La Lazio vince il derby degli abbonamenti: successe solo nella stagione 2003/04

Con oltre 26 mila tessere la Lazio supera i cugini della Roma (che si attestano intorno alle 25 mila unità) in fatto di abbonamenti per la stagione 2009/10. Un evento del genere accadde solamente nella stagione 2003/04, durante il periodo transitorio quando alla presidenza della società vi era Ugo Longo mentre Roberto Mancini ricopriva il ruolo di allenatore.

In quell'occasione, grazie alle numerose promozioni attuate per i tifosi, furono quasi 42 mila gli abbonamenti venduti, un record assoluto per la società romana. In questi ultimi mesi, a spostare l'ago della bilancia abbonamenti in favore della società biancoceleste hanno contribuito sicuramente il primo posto in classifica e l'effetto Coppa Italia e Supercoppa italiana. Un risultato numerico conseguito nonostante una campagna acquisti abbastanza sobria condotta dal presidente Lotito, coincisa con i riscatti di Zarate e Matuzalem, ma anche con i casi spinosi e tuttora irrisolti di Pandev e Ledesma.

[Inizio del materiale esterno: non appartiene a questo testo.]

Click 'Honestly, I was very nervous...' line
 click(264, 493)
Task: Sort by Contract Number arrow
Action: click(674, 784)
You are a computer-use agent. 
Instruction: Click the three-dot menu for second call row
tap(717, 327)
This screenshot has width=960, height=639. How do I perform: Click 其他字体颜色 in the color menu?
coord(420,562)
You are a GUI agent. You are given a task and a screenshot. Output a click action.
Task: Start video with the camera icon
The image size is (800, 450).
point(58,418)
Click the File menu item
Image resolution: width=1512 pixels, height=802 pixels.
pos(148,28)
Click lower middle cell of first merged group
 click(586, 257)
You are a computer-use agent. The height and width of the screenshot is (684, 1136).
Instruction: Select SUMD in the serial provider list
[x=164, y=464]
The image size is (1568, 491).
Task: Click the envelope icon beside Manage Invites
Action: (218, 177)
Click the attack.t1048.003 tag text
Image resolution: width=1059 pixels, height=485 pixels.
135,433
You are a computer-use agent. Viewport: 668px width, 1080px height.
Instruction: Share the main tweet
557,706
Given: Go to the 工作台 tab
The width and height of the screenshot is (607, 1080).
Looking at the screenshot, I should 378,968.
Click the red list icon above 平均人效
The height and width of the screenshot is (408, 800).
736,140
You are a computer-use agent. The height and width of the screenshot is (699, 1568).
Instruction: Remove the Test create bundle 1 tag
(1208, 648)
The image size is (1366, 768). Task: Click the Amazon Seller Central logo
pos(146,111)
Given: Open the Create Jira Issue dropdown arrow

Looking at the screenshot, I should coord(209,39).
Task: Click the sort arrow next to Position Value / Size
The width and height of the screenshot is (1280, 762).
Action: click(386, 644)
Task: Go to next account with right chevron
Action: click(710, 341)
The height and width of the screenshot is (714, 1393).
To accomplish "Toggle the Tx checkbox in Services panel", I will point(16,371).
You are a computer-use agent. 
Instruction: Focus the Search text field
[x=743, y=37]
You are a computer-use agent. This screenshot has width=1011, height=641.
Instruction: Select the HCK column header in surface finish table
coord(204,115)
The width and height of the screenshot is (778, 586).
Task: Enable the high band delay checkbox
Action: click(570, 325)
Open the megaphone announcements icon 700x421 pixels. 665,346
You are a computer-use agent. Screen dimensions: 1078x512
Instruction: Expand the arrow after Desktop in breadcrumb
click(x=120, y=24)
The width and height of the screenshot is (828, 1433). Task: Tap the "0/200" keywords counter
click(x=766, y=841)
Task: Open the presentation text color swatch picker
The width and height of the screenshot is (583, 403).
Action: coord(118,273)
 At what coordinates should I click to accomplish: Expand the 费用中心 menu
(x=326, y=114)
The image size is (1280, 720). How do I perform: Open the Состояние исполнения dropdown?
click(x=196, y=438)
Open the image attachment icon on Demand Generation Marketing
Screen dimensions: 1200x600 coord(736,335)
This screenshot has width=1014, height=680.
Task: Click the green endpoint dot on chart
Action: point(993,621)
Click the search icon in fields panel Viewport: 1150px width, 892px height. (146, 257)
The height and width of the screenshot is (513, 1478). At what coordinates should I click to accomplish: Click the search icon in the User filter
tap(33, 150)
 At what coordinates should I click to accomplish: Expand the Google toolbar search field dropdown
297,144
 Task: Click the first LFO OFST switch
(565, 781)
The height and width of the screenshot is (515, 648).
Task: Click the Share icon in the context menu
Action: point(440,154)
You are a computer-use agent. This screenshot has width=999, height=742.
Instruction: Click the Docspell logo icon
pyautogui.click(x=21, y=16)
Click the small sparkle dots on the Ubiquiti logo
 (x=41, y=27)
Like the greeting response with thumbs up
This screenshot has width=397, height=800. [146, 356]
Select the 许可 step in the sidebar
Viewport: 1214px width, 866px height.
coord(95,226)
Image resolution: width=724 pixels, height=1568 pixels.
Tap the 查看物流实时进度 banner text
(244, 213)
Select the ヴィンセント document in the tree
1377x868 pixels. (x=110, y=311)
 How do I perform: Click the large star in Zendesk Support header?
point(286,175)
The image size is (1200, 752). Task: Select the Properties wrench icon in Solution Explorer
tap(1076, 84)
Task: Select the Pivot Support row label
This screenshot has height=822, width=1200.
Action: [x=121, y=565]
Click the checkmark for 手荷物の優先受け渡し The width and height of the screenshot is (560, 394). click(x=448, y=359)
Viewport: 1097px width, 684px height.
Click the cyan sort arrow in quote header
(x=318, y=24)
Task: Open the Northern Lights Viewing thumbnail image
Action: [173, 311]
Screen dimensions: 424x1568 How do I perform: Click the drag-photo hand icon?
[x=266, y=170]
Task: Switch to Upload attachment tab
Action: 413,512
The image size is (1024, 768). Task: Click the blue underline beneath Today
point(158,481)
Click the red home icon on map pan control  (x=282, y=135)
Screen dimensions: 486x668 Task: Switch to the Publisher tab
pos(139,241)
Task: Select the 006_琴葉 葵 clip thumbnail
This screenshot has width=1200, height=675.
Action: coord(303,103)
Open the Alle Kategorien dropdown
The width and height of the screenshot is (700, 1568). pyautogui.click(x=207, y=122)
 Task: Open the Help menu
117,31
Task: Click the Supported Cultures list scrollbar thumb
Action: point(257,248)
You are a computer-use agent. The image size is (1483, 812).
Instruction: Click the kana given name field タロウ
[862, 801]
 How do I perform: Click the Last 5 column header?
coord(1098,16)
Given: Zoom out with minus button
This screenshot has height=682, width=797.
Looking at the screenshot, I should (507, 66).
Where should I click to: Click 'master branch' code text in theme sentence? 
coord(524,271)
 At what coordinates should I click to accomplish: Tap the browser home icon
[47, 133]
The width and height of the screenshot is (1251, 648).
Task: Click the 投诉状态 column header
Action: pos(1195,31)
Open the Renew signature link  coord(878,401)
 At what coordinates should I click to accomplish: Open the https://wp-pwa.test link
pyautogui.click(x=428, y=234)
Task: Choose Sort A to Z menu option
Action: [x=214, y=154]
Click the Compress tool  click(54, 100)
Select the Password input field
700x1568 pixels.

Non sono mancate neanche questa volta le agevolazioni per facilitare l'acquisto degli abbonamenti come lo sconto per i vecchi abbonati e le tessere ad 1 euro per i bambini: una politica diventata ormai uno dei cavalli di battaglia di Lotito che sta riscontrando un buon successo (due estati fa la Lazio era ferma a quota 14.838 abbonati).

Va a gonfie vele anche la vendita dei tagliandi messi a disposizione per l'importante sfida tra Lazio e Juventus: si sfiorerà il tutto esaurito anche grazie alla massiccia presenza di tifosi juventini. Dall'altra parte del Tevere le travagliate vicende societarie, unite ad una deludente campagna acquisti, alle dimissioni di Spalletti e al brutto avvio di campionato dei giallorossi, hanno sicuramente frenato l'entusiasmo del popolo romanista.